Re: can't open word document after string replacements

2006-10-25 Thread Duncan Booth
Frederic Rentsch [EMAIL PROTECTED] wrote:

 DOC files contain housekeeping info which becomes inconsistent if you 
 change text. Possibly you can exchange stuff of equal length but that 
 wouldn't serve your purpose. RTF files let you do substitutions and they 
 save a lot of space too. But I kind of doubt whether RTF files can 
 contain pictures.

They wouldn't be a lot of use as a document file format if they couldn't 
contain pictures. RTF files can contain just about anything, they can even 
embed other non-rtf objects. Whether rtf applications apart from Word can 
actually handle all of the tags is, of course, another question.

-- 
http://mail.python.org/mailman/listinfo/python-list


can't open word document after string replacements

2006-10-24 Thread Antoine De Groote
Hi there,

I have a word document containing pictures and text. This documents 
holds several 'ABCDEF' strings which serve as a placeholder for names. 
Now I want to replace these occurences with names in a list (members). I 
open both input and output file in binary mode and do the 
transformation. However, I can't open the resulting file, Word just 
telling that there was an error. Does anybody what I am doing wrong?

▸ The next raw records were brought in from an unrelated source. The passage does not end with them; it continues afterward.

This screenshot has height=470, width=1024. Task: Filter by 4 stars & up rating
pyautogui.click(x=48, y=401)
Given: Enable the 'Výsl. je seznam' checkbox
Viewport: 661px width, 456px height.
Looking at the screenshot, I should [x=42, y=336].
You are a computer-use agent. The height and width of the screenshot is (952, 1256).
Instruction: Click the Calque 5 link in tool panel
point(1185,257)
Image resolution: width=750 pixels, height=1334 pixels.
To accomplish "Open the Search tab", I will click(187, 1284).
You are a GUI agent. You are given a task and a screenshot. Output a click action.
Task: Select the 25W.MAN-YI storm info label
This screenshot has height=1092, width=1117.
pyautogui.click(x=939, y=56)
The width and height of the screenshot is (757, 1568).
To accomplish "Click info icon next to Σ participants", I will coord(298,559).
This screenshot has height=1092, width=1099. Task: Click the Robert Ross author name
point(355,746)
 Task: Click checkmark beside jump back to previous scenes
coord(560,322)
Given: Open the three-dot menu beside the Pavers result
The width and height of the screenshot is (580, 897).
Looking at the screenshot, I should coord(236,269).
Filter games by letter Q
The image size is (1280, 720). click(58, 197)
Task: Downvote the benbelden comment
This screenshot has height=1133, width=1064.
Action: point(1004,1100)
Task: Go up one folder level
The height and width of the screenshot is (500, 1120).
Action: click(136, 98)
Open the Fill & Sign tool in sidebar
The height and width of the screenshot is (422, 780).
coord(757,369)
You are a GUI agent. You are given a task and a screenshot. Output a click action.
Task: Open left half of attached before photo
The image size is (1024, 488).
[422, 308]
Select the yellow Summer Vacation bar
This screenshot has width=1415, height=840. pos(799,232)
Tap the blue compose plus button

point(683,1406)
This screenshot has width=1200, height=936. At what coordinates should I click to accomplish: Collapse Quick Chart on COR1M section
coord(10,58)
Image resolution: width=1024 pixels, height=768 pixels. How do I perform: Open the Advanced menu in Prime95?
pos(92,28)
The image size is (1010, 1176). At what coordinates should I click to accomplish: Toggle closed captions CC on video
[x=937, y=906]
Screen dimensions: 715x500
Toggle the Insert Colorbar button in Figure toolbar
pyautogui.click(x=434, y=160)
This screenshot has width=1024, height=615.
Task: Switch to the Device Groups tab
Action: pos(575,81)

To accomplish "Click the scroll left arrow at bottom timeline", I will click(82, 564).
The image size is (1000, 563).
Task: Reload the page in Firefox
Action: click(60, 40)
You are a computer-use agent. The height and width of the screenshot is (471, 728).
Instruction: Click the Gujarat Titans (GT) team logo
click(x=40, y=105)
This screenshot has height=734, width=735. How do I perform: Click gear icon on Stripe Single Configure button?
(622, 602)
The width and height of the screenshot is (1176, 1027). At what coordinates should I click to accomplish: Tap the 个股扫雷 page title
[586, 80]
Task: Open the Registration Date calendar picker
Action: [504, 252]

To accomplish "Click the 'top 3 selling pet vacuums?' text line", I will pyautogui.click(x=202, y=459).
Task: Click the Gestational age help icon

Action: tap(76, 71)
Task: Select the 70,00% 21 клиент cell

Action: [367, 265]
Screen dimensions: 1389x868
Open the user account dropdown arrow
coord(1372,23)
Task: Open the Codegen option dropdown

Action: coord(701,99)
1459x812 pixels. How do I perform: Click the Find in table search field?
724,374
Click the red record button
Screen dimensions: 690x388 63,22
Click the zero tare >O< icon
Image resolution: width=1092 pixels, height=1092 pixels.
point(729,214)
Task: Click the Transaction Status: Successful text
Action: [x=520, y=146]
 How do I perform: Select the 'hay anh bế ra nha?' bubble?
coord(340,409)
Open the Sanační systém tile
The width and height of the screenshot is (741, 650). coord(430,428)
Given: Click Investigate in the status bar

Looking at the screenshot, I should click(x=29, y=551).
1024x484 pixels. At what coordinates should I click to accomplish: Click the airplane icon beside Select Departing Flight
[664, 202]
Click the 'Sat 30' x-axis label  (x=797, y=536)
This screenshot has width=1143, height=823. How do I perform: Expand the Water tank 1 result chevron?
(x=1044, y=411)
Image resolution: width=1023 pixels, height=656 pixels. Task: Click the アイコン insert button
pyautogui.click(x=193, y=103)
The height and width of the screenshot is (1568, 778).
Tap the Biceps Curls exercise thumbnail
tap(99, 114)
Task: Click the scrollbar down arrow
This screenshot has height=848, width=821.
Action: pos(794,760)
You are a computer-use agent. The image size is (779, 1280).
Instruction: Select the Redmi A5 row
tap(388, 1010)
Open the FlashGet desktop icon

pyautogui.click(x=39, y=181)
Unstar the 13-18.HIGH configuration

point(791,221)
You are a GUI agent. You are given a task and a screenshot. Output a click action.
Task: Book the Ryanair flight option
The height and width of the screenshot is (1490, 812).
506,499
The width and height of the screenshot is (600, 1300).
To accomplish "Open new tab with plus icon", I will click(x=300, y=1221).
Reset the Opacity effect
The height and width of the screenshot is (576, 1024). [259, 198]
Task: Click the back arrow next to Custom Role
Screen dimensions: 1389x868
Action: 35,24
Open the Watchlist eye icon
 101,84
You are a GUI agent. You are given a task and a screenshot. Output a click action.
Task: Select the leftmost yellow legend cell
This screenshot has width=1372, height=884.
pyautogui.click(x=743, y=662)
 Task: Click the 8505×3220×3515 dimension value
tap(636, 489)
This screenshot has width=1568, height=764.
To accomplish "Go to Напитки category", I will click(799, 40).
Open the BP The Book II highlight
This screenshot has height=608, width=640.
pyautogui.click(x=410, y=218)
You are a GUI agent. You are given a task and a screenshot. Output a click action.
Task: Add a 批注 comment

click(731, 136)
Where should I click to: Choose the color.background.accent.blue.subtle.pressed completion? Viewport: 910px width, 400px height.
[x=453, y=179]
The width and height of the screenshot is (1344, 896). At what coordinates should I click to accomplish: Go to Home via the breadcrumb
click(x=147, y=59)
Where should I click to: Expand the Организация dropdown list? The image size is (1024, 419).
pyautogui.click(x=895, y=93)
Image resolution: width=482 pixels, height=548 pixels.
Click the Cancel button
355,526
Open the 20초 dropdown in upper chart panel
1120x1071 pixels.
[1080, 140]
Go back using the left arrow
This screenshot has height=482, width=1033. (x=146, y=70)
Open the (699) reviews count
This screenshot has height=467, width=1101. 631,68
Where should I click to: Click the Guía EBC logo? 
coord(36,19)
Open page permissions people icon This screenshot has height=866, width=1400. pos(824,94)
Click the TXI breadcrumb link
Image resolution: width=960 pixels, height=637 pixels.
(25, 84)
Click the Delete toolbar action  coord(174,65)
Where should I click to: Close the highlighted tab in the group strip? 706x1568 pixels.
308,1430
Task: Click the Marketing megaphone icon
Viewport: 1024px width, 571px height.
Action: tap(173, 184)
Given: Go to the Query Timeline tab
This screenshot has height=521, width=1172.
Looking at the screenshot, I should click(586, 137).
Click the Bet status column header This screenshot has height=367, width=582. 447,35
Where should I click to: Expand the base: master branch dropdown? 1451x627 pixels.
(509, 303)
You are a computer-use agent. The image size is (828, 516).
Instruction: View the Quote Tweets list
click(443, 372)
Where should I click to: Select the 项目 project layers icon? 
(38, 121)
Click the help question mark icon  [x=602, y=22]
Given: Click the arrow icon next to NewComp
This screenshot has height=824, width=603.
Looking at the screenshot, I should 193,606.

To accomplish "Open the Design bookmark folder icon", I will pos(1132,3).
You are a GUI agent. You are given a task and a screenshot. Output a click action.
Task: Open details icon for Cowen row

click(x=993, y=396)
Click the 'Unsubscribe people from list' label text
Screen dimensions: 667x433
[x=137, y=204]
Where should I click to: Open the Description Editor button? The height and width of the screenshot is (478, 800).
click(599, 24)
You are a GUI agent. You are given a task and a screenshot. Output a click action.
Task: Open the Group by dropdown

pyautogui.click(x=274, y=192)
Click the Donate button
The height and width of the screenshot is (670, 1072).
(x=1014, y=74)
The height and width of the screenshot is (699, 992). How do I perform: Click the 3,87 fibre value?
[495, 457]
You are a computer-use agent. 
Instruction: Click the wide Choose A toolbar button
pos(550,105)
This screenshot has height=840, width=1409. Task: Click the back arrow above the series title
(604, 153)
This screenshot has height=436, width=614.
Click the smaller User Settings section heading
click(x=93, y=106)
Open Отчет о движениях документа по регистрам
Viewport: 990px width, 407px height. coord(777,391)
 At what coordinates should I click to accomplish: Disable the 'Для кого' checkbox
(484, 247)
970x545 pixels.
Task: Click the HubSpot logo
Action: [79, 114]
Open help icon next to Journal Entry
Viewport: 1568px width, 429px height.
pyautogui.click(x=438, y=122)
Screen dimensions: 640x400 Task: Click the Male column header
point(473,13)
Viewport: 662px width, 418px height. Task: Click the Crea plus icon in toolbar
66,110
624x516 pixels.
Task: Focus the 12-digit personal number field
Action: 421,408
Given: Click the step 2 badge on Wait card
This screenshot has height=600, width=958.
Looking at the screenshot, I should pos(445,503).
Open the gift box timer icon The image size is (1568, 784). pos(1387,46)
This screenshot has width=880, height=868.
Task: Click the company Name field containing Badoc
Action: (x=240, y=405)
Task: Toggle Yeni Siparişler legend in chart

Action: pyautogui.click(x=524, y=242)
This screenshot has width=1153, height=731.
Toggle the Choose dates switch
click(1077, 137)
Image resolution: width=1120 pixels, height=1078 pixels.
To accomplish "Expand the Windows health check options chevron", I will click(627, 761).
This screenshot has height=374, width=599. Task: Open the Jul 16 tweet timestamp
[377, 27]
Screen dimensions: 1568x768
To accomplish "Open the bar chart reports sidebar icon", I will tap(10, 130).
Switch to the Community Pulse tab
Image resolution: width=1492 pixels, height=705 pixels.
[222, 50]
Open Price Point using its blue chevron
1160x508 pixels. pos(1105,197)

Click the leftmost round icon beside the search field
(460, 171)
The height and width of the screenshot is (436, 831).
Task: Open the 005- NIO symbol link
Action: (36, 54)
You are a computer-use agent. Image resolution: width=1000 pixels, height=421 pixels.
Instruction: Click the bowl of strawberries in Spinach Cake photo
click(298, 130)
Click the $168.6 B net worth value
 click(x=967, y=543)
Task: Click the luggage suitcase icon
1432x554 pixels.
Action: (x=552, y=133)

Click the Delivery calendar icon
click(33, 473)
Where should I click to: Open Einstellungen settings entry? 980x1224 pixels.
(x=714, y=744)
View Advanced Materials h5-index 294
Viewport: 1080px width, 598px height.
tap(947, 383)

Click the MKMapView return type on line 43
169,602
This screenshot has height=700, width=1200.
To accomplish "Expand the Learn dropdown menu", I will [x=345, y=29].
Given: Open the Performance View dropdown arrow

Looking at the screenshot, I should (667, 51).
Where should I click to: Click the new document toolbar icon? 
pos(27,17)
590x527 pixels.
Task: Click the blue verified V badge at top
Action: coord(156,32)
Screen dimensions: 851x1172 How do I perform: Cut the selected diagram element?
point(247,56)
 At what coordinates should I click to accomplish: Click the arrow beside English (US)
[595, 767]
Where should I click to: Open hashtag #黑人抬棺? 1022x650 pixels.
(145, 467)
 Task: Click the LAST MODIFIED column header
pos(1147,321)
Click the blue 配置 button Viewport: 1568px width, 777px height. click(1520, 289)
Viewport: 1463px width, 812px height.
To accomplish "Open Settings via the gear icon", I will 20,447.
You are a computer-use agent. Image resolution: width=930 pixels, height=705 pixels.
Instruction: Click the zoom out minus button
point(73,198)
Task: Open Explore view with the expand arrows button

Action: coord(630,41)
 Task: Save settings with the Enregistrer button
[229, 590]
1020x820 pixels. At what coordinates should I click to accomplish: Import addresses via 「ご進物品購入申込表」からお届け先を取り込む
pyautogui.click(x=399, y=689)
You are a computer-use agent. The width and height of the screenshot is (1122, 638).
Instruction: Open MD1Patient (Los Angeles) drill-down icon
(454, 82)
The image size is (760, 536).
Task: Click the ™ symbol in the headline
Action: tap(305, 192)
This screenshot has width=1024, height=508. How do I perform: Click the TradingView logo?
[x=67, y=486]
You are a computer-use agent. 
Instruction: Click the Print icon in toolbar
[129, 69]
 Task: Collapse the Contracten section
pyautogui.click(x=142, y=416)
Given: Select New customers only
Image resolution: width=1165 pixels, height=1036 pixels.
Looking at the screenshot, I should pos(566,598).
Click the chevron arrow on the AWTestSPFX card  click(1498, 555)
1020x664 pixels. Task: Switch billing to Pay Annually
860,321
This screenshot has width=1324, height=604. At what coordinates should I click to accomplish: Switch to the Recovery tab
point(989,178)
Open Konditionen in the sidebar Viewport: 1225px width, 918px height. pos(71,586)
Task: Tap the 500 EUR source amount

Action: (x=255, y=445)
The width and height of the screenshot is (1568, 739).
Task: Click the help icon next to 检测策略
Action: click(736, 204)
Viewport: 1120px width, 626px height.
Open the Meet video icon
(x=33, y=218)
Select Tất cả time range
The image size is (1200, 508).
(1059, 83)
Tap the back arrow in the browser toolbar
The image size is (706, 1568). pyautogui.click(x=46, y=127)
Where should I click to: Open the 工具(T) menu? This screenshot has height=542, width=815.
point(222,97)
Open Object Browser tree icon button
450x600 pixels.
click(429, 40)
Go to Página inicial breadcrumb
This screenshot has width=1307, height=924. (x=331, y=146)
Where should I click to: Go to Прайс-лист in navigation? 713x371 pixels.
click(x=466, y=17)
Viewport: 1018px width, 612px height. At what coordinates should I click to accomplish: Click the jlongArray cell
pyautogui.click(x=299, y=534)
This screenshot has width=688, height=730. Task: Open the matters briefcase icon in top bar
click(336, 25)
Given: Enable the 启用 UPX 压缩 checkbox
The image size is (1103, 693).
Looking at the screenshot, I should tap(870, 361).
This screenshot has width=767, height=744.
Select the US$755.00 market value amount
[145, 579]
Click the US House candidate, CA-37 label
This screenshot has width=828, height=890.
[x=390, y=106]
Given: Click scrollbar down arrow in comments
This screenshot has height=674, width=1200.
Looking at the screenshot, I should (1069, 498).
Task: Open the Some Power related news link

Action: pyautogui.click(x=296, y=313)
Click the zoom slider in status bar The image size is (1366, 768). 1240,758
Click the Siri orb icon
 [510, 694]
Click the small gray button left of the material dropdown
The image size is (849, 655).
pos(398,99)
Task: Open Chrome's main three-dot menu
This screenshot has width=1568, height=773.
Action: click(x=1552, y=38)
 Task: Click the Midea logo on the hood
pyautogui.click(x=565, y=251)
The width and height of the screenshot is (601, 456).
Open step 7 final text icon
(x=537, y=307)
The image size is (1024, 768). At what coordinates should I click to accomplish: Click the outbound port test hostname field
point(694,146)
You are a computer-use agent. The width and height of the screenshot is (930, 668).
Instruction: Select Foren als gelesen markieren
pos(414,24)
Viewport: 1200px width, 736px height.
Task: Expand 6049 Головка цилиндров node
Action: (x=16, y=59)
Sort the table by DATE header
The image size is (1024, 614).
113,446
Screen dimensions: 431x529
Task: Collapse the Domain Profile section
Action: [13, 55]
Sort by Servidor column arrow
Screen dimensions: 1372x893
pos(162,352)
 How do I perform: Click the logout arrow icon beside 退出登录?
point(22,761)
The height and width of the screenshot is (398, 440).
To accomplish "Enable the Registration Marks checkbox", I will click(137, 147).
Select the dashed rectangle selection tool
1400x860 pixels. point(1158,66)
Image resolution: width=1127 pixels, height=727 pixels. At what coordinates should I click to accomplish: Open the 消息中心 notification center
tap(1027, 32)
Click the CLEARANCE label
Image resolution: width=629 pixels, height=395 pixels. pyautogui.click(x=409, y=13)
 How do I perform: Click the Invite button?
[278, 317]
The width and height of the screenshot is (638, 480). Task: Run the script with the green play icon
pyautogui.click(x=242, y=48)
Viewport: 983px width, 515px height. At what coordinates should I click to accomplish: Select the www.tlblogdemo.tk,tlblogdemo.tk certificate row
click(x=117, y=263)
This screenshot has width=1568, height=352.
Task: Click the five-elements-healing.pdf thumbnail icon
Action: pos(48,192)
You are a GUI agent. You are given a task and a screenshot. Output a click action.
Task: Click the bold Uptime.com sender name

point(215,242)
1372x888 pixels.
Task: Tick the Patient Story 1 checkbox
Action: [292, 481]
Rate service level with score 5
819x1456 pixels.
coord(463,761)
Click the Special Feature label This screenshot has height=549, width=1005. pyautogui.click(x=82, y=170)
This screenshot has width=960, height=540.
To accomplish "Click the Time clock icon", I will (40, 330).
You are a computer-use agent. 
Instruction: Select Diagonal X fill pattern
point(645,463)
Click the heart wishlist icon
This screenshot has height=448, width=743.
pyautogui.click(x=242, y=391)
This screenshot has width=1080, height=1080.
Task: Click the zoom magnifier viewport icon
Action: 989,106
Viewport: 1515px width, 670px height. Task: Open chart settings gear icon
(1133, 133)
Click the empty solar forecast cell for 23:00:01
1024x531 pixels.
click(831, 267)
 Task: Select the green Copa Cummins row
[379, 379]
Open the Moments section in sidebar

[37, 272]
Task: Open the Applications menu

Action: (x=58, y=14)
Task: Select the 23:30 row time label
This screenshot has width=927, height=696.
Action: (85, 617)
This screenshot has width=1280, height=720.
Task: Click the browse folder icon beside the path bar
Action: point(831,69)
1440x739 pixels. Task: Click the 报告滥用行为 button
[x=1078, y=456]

Oh, and is this approach pythonic anyway? (I have a strong Java background.)

Regards,
antoine


import os

members = somelist

os.chdir(somefolder)

doc = file('ttt.doc', 'rb')
docout = file('ttt1.doc', 'wb')

counter = 0

for line in doc:
 while line.find('ABCDEF')  -1:
 try:
 line = line.replace('ABCDEF', members[counter], 1)
 docout.write(line)
 counter += 1
 except:
 docout.write(line.replace('ABCDEF', '', 1))
 else:
 docout.write(line)

doc.close()
docout.close()

-- 
http://mail.python.org/mailman/listinfo/python-list


Re: can't open word document after string replacements

2006-10-24 Thread Daniel Dittmar
Antoine De Groote wrote:
 I have a word document containing pictures and text. This documents 
 holds several 'ABCDEF' strings which serve as a placeholder for names. 
 Now I want to replace these occurences with names in a list (members). I 
 open both input and output file in binary mode and do the 
 transformation. However, I can't open the resulting file, Word just 
 telling that there was an error. Does anybody what I am doing wrong?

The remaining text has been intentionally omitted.